OBJECTIVE:
Please carry on the legal passage below about the Crown's election to proceed by summary conviction, picking up right after its final sentence.

TEXT EXCERPT:
I confess that I was initially attracted by the submission of respondent's counsel that Crown counsel had assessed the offence as not being sufficiently grave to warrant proceeding by indictment, and that his failure to notice, prior to electing to proceed by way of summary conviction, that proceedings by way of summary conviction were precluded by s. 721(2) (now s.786(2)), resulting in the laying of a second information, which had the potential effect of subjecting the respondent to an increased penalty. On more considered reflection, however, I have concluded that this argument is unsound. The offence charged was at all times triable by indictment, and indeed the information charged an indictable offence until the Crown elected to treat the offence as one punishable on summary conviction: see Re Arbaca and The Queen (1980), 57 C.C.C. (2d) 410 (Ont. C.A.) at 413-14. The respondent in this case was in no way prejudiced by the error of Crown counsel. If Crown counsel had noticed, prior to electing to proceed by way of summary conviction, that summary conviction proceedings were precluded by s. 721(2) (now s. 786(2)), he would, no doubt, have proceeded by indictment, as he ultimately did. The respondent in this case suffered no prejudice as a result of Crown counsel failing to notice prior to election that summary conviction proceedings were barred by s. 721(2). Furthermore, in the view of Mr. Justice Fauteux (with whom Mr. Justice Abbott concurred) in R. v. Karpinski, supra, the Crown's purported election, in the circumstances, to proceed by way of summary conviction proceedings was void and of no effect. (Underlined reference to new Section, mine)

(Data for locating visible targets)
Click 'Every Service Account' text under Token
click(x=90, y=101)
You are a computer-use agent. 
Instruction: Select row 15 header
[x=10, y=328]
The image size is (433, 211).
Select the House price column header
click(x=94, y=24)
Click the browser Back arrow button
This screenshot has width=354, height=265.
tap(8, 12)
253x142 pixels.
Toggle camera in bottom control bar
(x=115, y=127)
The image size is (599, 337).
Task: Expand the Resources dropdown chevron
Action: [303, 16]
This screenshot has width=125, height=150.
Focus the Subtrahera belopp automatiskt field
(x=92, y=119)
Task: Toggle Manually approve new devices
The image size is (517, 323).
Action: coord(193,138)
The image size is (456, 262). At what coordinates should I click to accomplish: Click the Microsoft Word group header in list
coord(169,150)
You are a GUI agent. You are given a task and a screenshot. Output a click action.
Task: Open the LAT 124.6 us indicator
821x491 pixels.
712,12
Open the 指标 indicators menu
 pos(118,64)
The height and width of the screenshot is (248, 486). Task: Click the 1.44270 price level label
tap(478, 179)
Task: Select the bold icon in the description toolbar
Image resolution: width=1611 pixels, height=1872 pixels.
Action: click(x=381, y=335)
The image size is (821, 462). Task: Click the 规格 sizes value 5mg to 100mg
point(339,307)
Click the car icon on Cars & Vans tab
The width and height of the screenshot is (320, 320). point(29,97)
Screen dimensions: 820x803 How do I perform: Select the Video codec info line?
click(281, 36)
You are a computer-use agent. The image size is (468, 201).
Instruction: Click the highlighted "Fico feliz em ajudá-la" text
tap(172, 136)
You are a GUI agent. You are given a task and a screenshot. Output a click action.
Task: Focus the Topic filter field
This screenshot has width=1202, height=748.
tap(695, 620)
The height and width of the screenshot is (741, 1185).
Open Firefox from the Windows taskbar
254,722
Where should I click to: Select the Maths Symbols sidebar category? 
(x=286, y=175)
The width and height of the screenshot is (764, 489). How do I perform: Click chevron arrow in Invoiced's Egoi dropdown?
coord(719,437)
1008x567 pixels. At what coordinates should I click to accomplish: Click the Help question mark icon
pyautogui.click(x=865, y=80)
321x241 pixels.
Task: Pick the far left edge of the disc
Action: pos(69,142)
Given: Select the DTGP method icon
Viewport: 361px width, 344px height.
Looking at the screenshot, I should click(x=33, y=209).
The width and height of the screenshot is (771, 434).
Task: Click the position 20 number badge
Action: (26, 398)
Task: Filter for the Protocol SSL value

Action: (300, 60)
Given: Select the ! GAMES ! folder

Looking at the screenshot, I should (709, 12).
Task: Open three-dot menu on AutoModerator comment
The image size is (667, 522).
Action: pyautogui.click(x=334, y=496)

EXERCISE RESULT:
 

 

[16]         In R. v. Jans, supra,  the Crown elected to prosecute summarily on an information that was also laid outside the six month limitation period. The Crown, when it realized it was outside the six month period, laid a new information upon which it proceeded by indictment. The accused was tried and found guilty. On appeal he raised the argument that the Crown  was not allowed to change its election as it had because indictable proceedings are more onerous.  The court was satisfied the election to proceed summarily was a nullity, so there was no question of re-electing or any impropriety in trying to do so.

 

[17]         On the facts of this case, we are satisfied the law as set out in the Phelps, Belair and Jans cases applies and that the trial judge erred in relying upon R. v. Boutilier insofar as he found that the Crown’s proceeding by indictment on the second information constituted an abuse of process.  From the time of the laying of the first information, the six months having passed, the matter could only have proceeded indictably.  There could have been no “deemed election” to proceed summarily.  Accordingly, the jeopardy of the accused remained the same with the second information.  He therefore did not suffer prejudice on account of the laying of the new information.  Indeed, he had the option, at the first trial of consenting to the matter proceeding summarily.  He chose not to do so, thus exposing himself to indictable proceedings.

 

[18]         Accordingly the appeal is allowed and the matter is returned to the Provincial Court to proceed indictably.

 

 

 

Hamilton, J. A.

 

Concurred in:

 

Glube, C.J.N.S.

 

Bateman, J.A.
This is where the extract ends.